**The task**
Everything from the line containing "Task: Choose the bold Data Automation heading" through the final line of the entries must be repeated exactly, and only that, without pictures.

** Material for this task follows **

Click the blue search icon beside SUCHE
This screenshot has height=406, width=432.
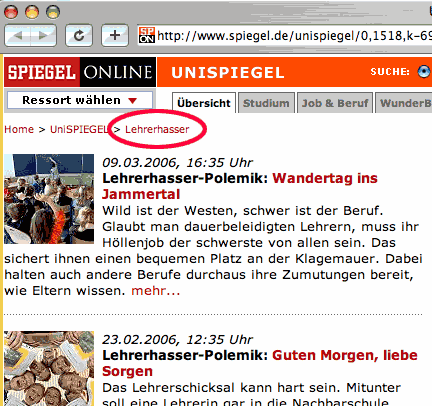coord(424,72)
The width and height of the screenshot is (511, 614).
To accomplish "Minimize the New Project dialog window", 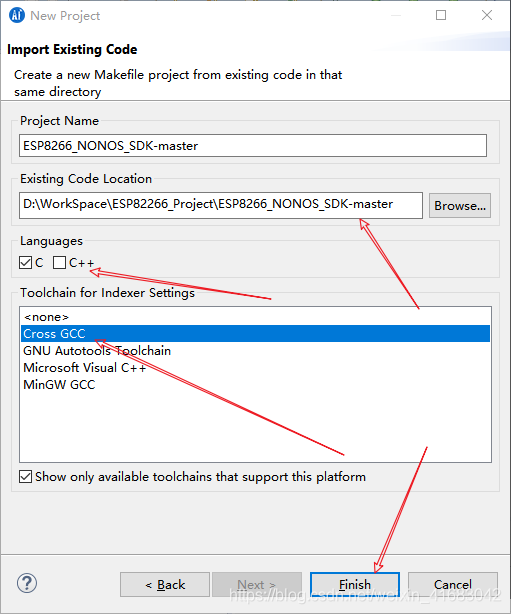I will point(396,15).
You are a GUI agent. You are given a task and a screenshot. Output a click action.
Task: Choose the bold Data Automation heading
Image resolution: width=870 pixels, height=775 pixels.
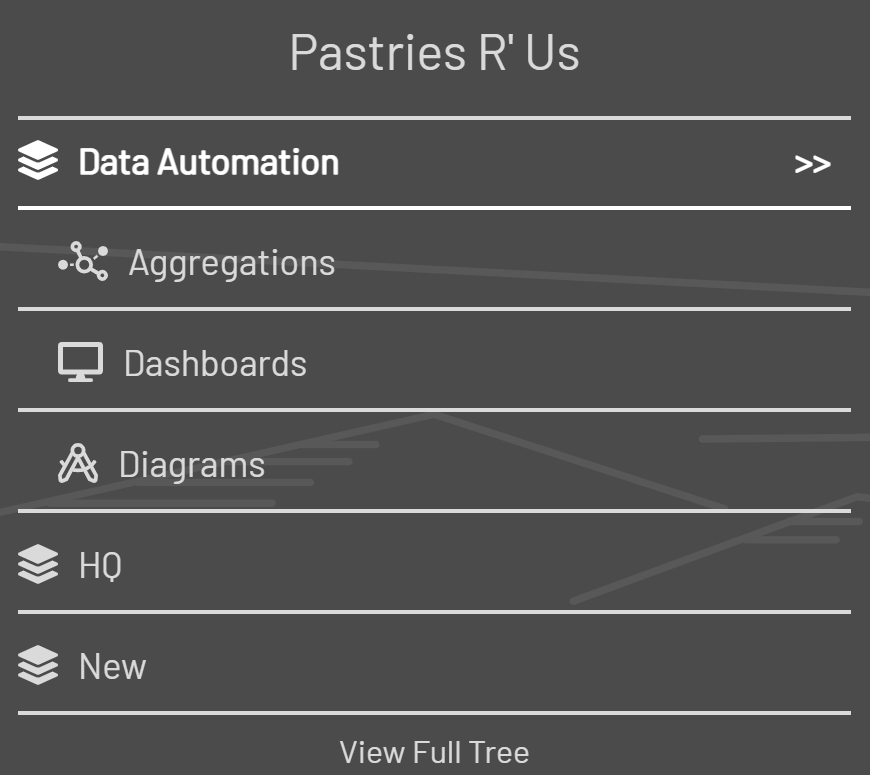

** End of Material for this task **

**Solution to this problem**
Task: Choose the bold Data Automation heading
Image resolution: width=870 pixels, height=775 pixels.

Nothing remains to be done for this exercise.